Командир продотряда Аграновский с керосиновой лампой в руках вышел на крыльцо. В тот же миг три пули, пущенные в упор, погасили поднятую лампу, и Аграновский, забирая пустое пространство руками, рухнул на дощатое крыльцо.

Атаман перешагнул через убитого. В сенях было темно. Он нащупал щеколду, дверь отворилась без скрипа. Прижавшись к стене, Каменев пытался что-либо разглядеть в комнате. Он знал: выстрелы разбудили Морозова.

— Не узнаешь? — крикнул Каменев. — За что брата казнил в Белолуцке, сволочь! Я тебе звезды за него буду резать!

Тяжелый удар по голове сшиб его с ног, и, падая, он наугад выстрелил, прежде чем потерял сознание.

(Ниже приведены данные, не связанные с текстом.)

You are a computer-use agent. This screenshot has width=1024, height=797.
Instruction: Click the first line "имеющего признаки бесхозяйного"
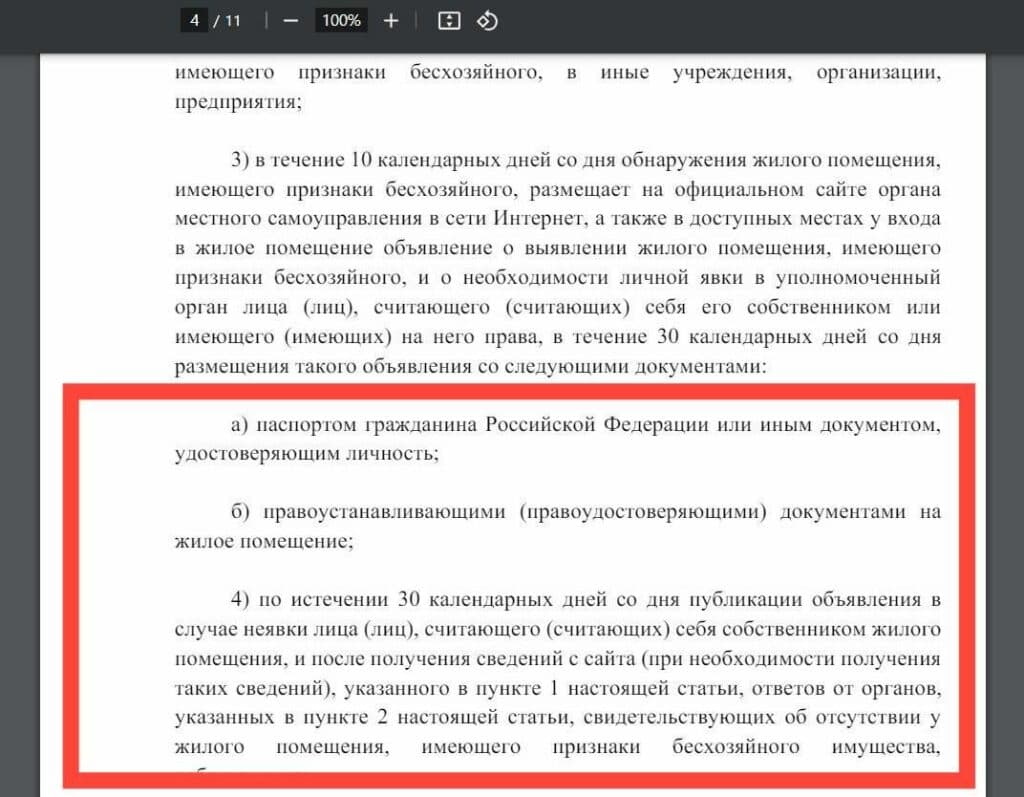pyautogui.click(x=364, y=73)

Пришел в себя мгновенно. Морозов уже ломал ему руки и сопел в затылок.

— Пу-усти… — прохрипел Каменев.

— А звезды! Кому? — ответил Морозов. — Нет, Васятка! Кончился ты, бандитское отродье.

— Вишневский, Нехорошев, Аграновский, — бросил Каменев, — недаром подохну!

Он изогнулся, перекатился через спину — пуля опалила ему щеку. Он вскочил.